Task set:
A. Please return the part of the experiment plan starting at "Status: Not started - Model: GradientBoosting" and ending at "to expectation embedding)", copied word for word.
B. Answer these questions from the experiment plan:
(i) Which CBS table is used for acreage validation?
(ii) What weights does Variant C's ensemble assign to GB, RF and Ridge?
(iii) What SESOI is set for the TOST equivalence test?
C. Write what comes next in the experiment plan, picking up after its final line.
** Opening Passage block **
Data Sources (REAL DATA ONLY)

  • Seed Prices: BoerderijApi - NL.157.seed varieties (legacy=true) - git:current
  • Consumption Prices: BoerderijApi - NL.157.2086 consumption potatoes - git:current
  • Planted Area: CBS API - Table 85677NED for acreage validation - git:current
  • Biological Lag: 16 weeks (3-4 months) from planting to harvest

Experiment Runs

Variant A: Simple Forward Signal Model

Status: Not started - Model: RandomForest with seed prices at 3-4 month lags - Features: Seed prices at 12-16 week lags, momentum, seasonal flags - Horizons: 30-day, 60-day - Mechanism: Direct forward price transmission - Expected: 20-25% improvement over seasonal_naive

Variant B: Cost Transmission Ratio Model

Status: Not started - Model: GradientBoosting with seed/consumption price ratios - Features: Price ratios, profitability signals, margin expectations - Horizons: 30-day, 60-day - Innovation: Ratio analysis reveals supply response incentives - Expected: 23-28% improvement (captures economic decision-making)

Variant C: Dynamic Expectations Model

Status: Not started - Model: Ensemble (GB 0.4, RF 0.4, Ridge 0.2) with market expectations - Features: Seed momentum, volatility, correlation dynamics, harvest expectations - Horizons: 30-day, 60-day - Complexity: Forward-looking market sentiment from seed trading - Expected: 25-30% improvement (highest due to expectation embedding)

Statistical Tests

  • Diebold-Mariano test with Harvey-Leybourne-Newbold correction
  • TOST equivalence test with SESOI = 20% improvement
  • Granger causality test for seed→consumption transmission
  • Cross-correlation analysis for optimal lag identification
  • FDR correction for multiple comparisons
  • ALL 4 standard baselines (persistent, seasonal_naive, ar2, historical_mean) included

Transmission Mechanism Analysis

  • Biological lag: 16 weeks (planting to harvest)
** Closing Passage block **
** Opening Provided data block **
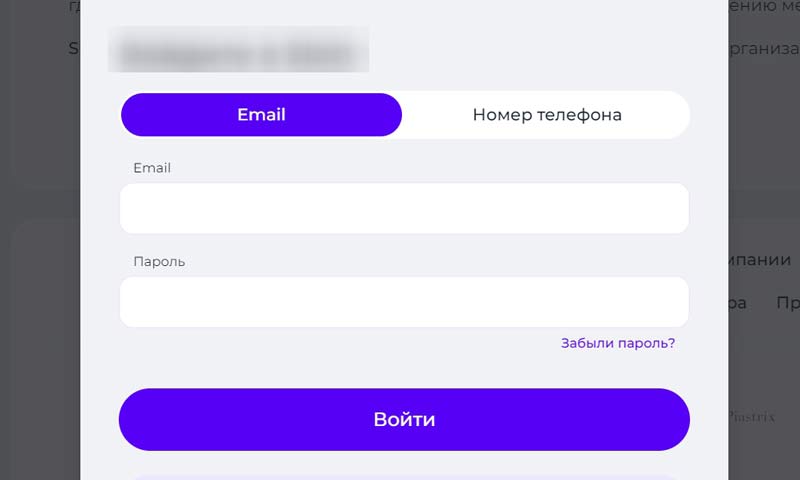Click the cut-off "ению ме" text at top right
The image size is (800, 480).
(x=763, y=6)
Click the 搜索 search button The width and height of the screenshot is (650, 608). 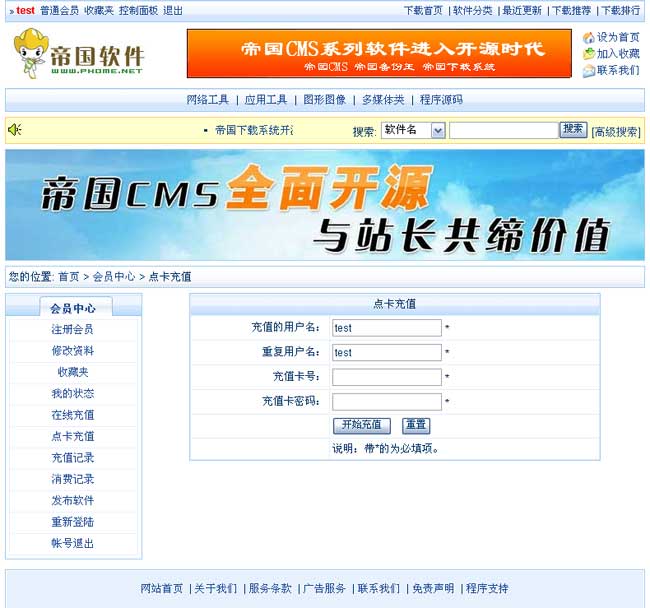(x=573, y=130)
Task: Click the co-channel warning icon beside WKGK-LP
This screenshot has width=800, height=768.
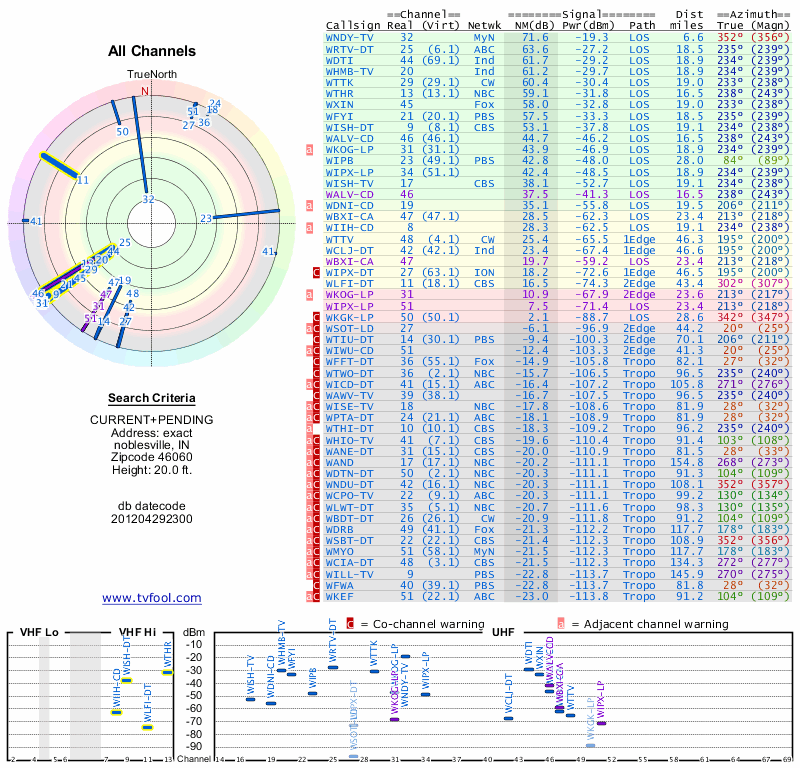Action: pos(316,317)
** Closing Provided data block **
** Opening Provided data block **
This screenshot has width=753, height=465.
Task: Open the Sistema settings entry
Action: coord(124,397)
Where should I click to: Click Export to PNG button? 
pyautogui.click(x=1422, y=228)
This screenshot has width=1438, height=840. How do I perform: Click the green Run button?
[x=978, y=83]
** Closing Provided data block **
Exercise responses:
A.
Status: Not started - Model: GradientBoosting with seed/consumption price ratios - Features: Price ratios, profitability signals, margin expectations - Horizons: 30-day, 60-day - Innovation: Ratio analysis reveals supply response incentives - Expected: 23-28% improvement (captures economic decision-making)

Variant C: Dynamic Expectations Model

Status: Not started - Model: Ensemble (GB 0.4, RF 0.4, Ridge 0.2) with market expectations - Features: Seed momentum, volatility, correlation dynamics, harvest expectations - Horizons: 30-day, 60-day - Complexity: Forward-looking market sentiment from seed trading - Expected: 25-30% improvement (highest due to expectation embedding)

B.
(i) Table 85677NED
(ii) GB 0.4, RF 0.4, Ridge 0.2
(iii) 20% improvement

C.
  • Cost share: 25-30% of production costs
  • Transmission rate: ~60% of seed cost changes pass through
  • Seed rate: 2,500 kg/ha typical planting density
  • Yield: 45 tons/ha average
  • Minimum margin: 25% for planting decision

Verdicts

Data Availability Assessment - 2025-08-19

Verdict: DATA_UNAVAILABLE Issue: Insufficient seed potato price data for weekly/monthly forecasting

Data Investigation Results: - BoerderijApi: NO seed potato product codes found (checked NL.157.seed, NL.157.5200, NL.157.pootgoed) - Eurostat: Found seed potato prices (product code 05200000) but ANNUAL frequency only - Only 10 records available (2020-2022) - Annual data insufficient for 30/60-day forecasting horizons - Cannot support 3-4 month biological lag analysis at weekly resolution

Conclusion: FAMILY_SEED_POTATO_FORWARD_SIGNALS cannot be tested without weekly/monthly seed potato price data. Hypothesis requires either: 1. Weekly seed potato prices from market sources (not available) 2. Monthly seed potato prices from statistical offices (not found) 3. Alternative proxy data for seed potato costs (would violate REAL_DATA_ONLY policy)

Recommendation: Archive hypothesis until appropriate data source is identified.

HE Notes

  • Created 2025-08-18 to exploit newly discovered seed potato price data
  • First analysis using seed prices for forward signaling
  • 3-4 month biological lag provides genuine forward visibility
  • Seed costs are second largest input after land
  • All variants use ONLY REAL DATA from BoerderijApi
  • SESOI set at 20% due to strong forward information content
  • Critical for early harvest price anticipation

Decision Log

(To be updated after experiment completion)

Codex validatie

Codex Validation — 2025-11-10

Files Reviewed

  • run_experiment.py
  • experiment.md
  • hypothesis.yml

Findings

  1. Real seed index integrated. The runner now imports the INSEE IPAMPA “Semences et plants” series via pynsee and resamples it to weekly frequency instead of fabricating seed prices from consumption data.
  2. Consumption data also real. Boerderij weekly consumption prices continue to serve as the target series, so all inputs come from verified sources.
  3. Experiments still pending. experiment.md remains “DATA_UNAVAILABLE,” meaning no cross-validation or baseline comparisons have been executed yet.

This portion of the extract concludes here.